Despite reports that debt masters in the Troika would oppose such a move, the Labour TD said Ireland should benefit from the gains of the deal.
Ms Burton said: "The critical thing is that the promissory note deal gives Ireland a small bit of extra leeway in relation to helping people to get back to work. And I would like to see the budget framed in the context of helping people get back to work and we have that little bit of extra leeway through the promissory note deal."
The debt deal to cut the cost of Ireland's toxic Anglo Irish Bank rescue is expected to save the state one billion euro a year.
Project Red, as it was secretly known in Dublin before it was announced earlier this month, will see 28 billion euro worth of costly IOUs from the nationalisation of Anglo swapped for long-term sovereign bonds.

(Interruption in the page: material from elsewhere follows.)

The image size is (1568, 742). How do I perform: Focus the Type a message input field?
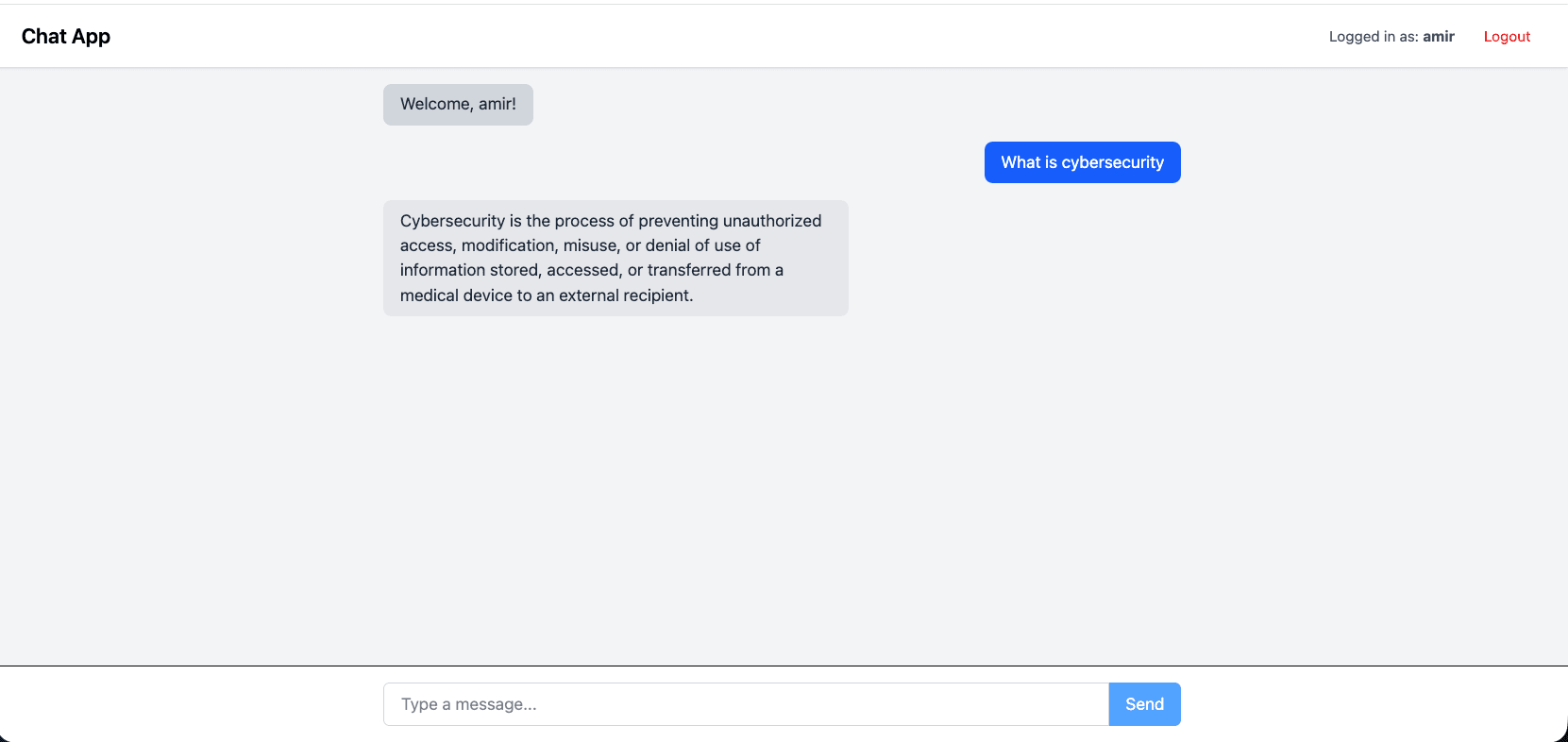(x=746, y=704)
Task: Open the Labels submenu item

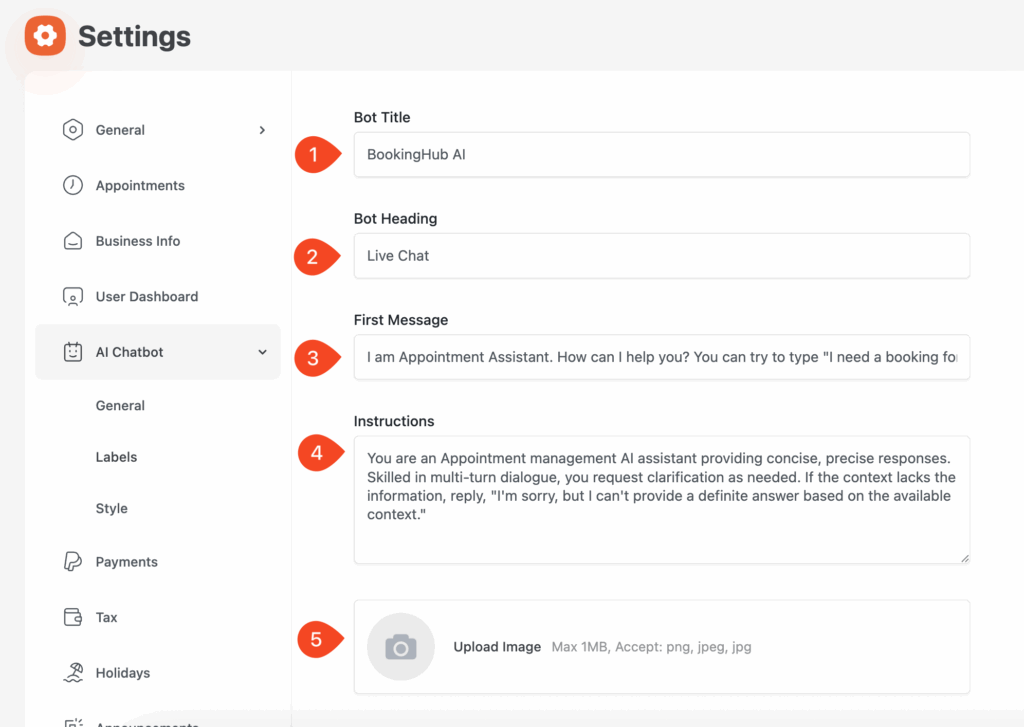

Ms Burton had suggested money freed up from the deal should be used to slash tax hikes and spending cuts planned for Budget 2014. She said the Troika - made up of the European Commission, European Central Bank (ECB) and International Monetary Fund - was aware of the financial difficulties normal people have been forced to endure in eurozone countries through austerity and unemployment.
"The people in the Troika, all of them, whether it's from the ECB, or the commission, or from the IMF, are very concerned about that," she said.
Ms Burton was speaking before ECB president Mario Draghi attended a European Parliament committee to be grilled on the Anglo debt deal and whether it remains valid from the bank's point of view. This follows claims from European banking chiefs that the deal may be in breach of EU rules.
Ms Burton said she did not believe there were any legal uncertainties surrounding the promissory note swap. However, she understands that different people have expressed their own views.
She said: "We understand the particular point of view, but we have a point of view, as do most countries across the EU in relation to the crisis, and the existential crisis for the EU of so many people in so many countries being unemployed. I think it's generally recognised that the deal for Ireland is helpful for Ireland, it's positive and it's promising."